#### EXERCISE TASK:
Please render each line of the records below as a row in a Markdown table with the columns "Row" and "Record text," skipping blank lines and leaving the pictures out.

#### DATA TO USE:

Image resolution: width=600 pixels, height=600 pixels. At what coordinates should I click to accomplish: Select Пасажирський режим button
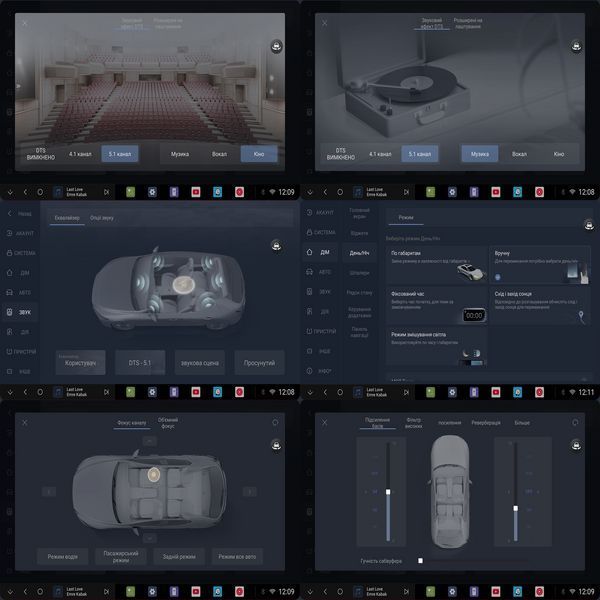121,556
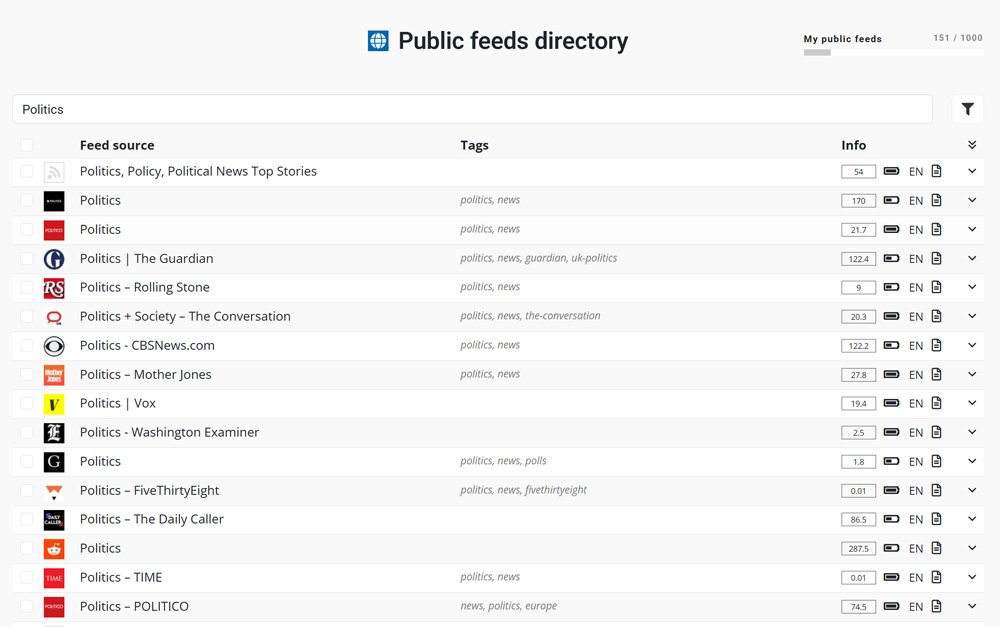Viewport: 1000px width, 627px height.
Task: Open document icon for Politics – TIME
Action: (937, 577)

#### ANSWER TO THE PROBLEM:
| Row | Record text |
|---|---|
| 1 | Image resolution: width=600 pixels, height=600 pixels. At what coordinates should I click to accomplish: Select Пасажирський режим button |
| 2 | 121,556 |
| 3 | Viewport: 1000px width, 627px height. |
| 4 | Task: Open document icon for Politics – TIME |
| 5 | Action: (937, 577) |